1 dicembre 2014 Francesca Forani

Il cognome che sopravvive al divorzio

Ad alcune donne non interessa divorziare, l’importante è che possano continuare ad utilizzare il cognome del marito dopo il divorzio.

Questa tipologia di donne è solitamente legata ad uomini molto facoltosi, noti e dal cognome nobile o prestigioso.

Con la separazione ed il divorzio riescono ad ottenere ingenti assegni di mantenimento, ma spesso non si accontentano di soddisfare la loro vocazione all’accumulo di denaro, vogliono di più: mantenere il cognome del marito che ha permesso loro di entrare in ambienti esclusivi e selezionati.

Il cognome del marito è sicuramente un ottimo biglietto da visita e mantenerlo anche dopo il divorzio può fare la differenza.

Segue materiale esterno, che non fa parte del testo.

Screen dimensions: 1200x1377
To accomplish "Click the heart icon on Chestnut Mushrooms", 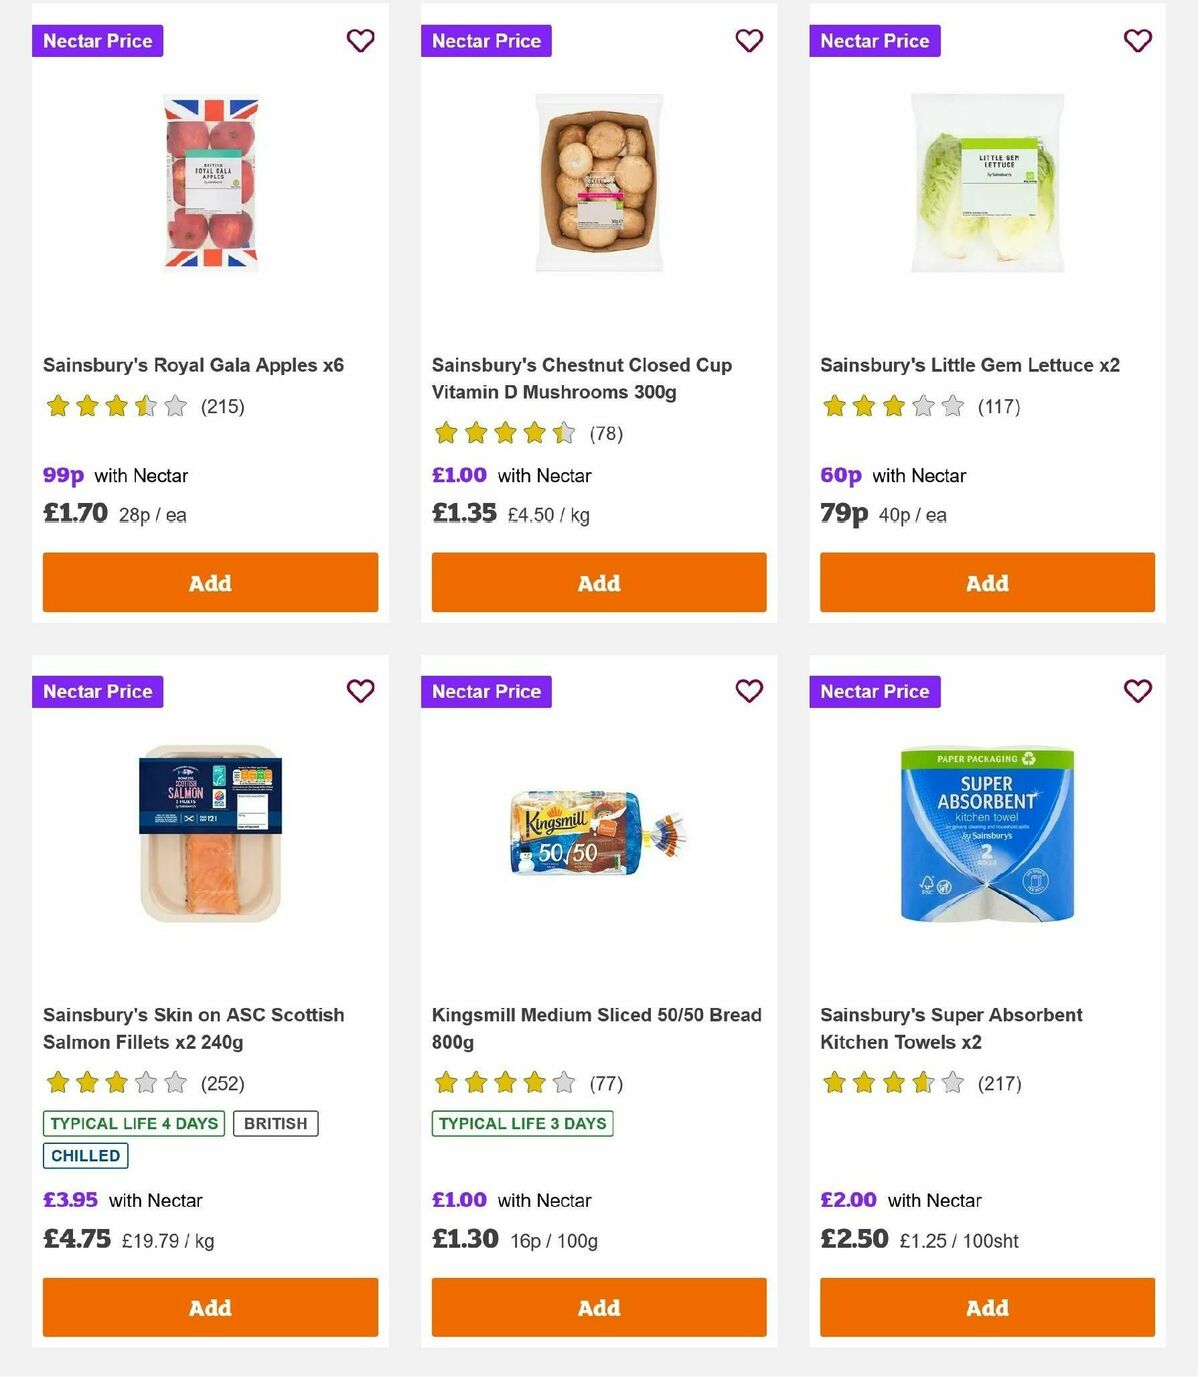I will (x=749, y=41).
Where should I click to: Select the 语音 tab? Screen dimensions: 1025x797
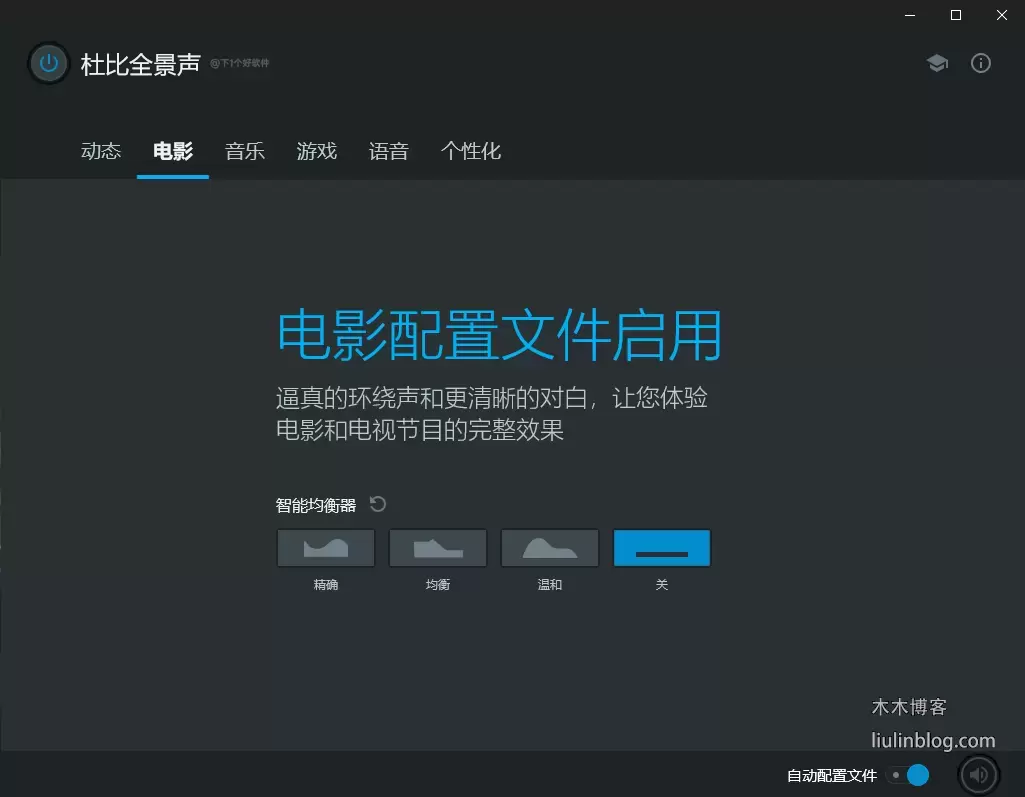click(389, 152)
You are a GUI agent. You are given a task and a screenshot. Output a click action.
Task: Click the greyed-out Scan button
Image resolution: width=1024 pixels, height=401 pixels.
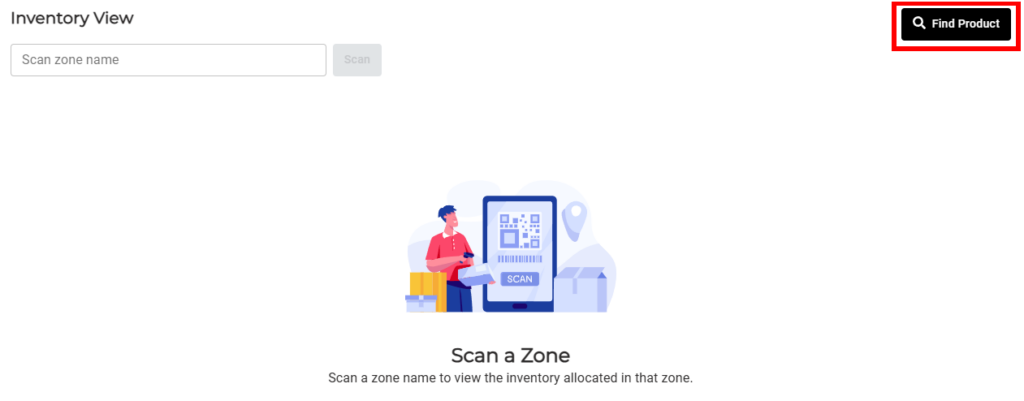click(x=357, y=60)
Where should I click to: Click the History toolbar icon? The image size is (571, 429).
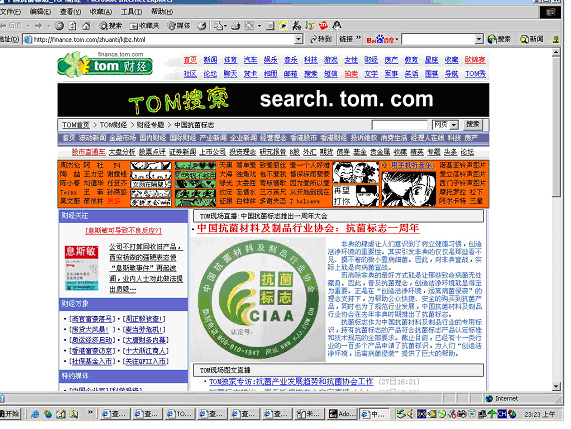click(201, 26)
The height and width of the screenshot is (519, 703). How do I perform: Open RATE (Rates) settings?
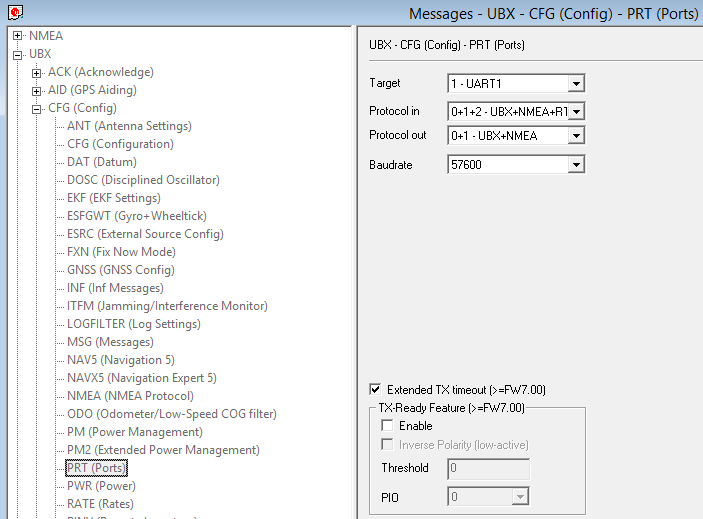point(100,504)
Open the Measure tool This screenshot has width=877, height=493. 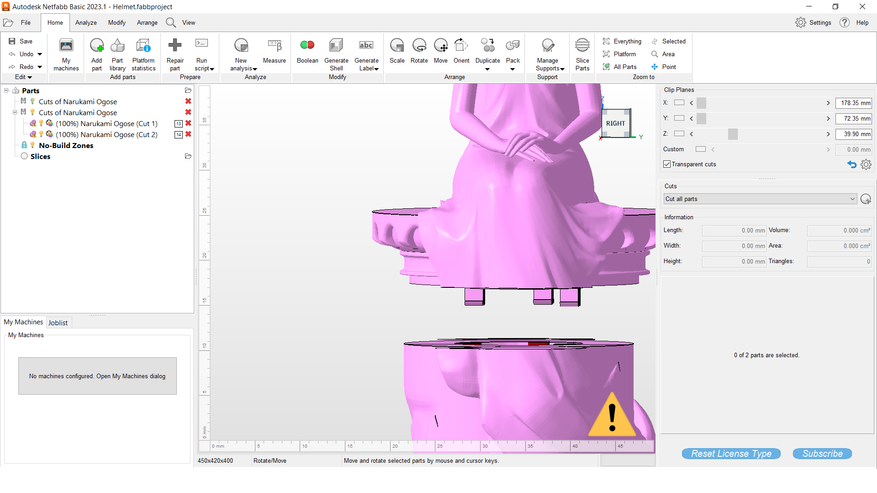(x=274, y=46)
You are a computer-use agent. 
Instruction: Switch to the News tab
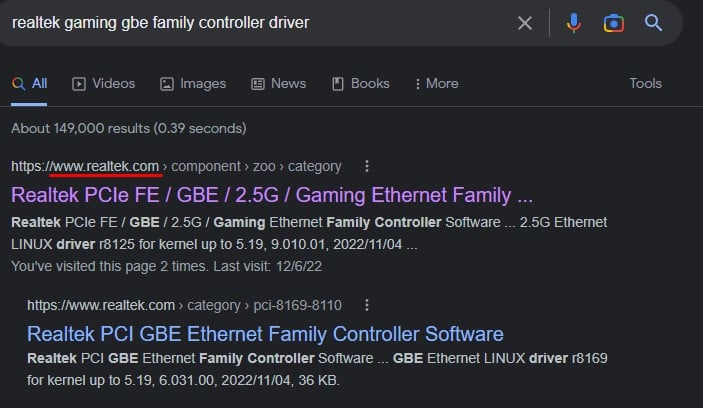pos(278,84)
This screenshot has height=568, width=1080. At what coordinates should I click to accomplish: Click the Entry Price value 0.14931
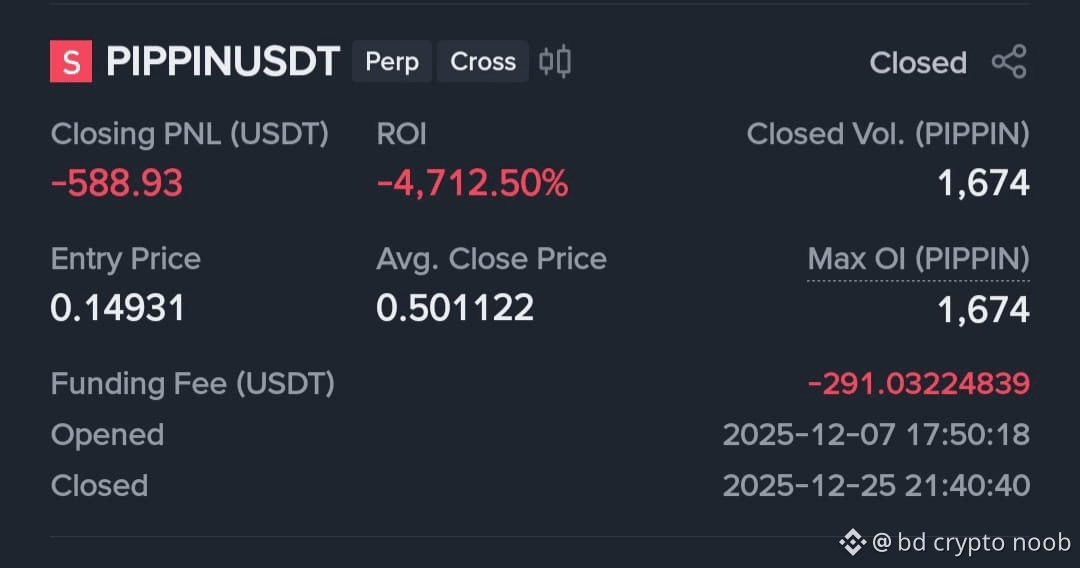pos(118,308)
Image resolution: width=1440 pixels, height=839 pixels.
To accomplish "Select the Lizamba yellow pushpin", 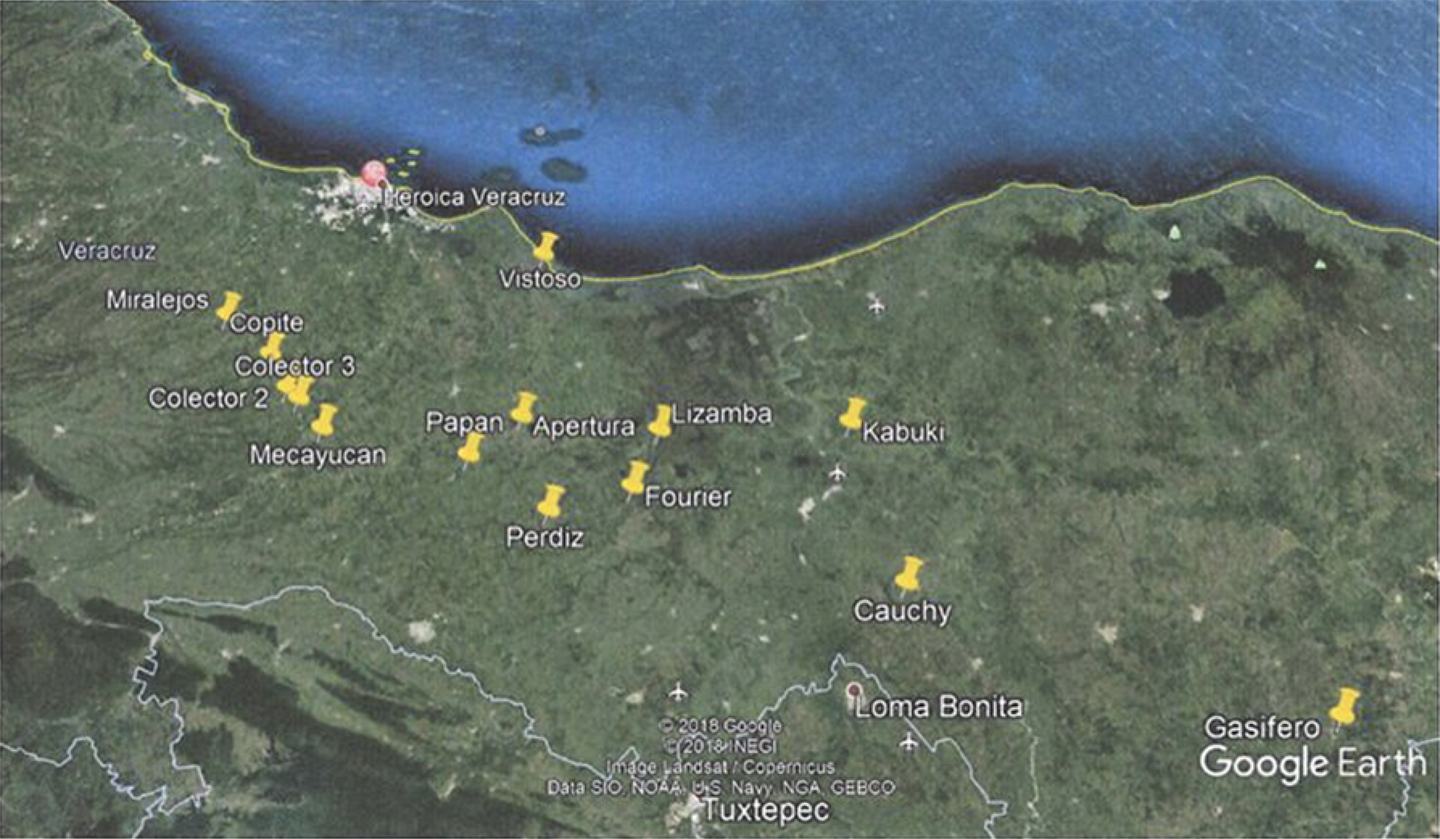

audrey hepburn cognome nel divorzioChe carriera avrebbe avuto Marta Vacondio se non avesse continuato ad utilizzare il cognome del marito Marzotto o Daniela Garnero più nota al pubblico come Daniela Santanchè; per non parlare, poi, della Marina Pinturieri salita alla ribalta delle cronache mondane con i rispettivi cognomi dei suoi due mariti: il conte Alessandro Lante della Rovere e Carlo Ripa di Meana.

Con il matrimonio la moglie aggiunge al proprio cognome quello del marito che, però, inevitabilmente va a perdere con il divorzio.

Vi è tuttavia una eccezione: la donna può conservare il cognome del marito quando sussista un interesse suo o dei figli meritevole di tutela.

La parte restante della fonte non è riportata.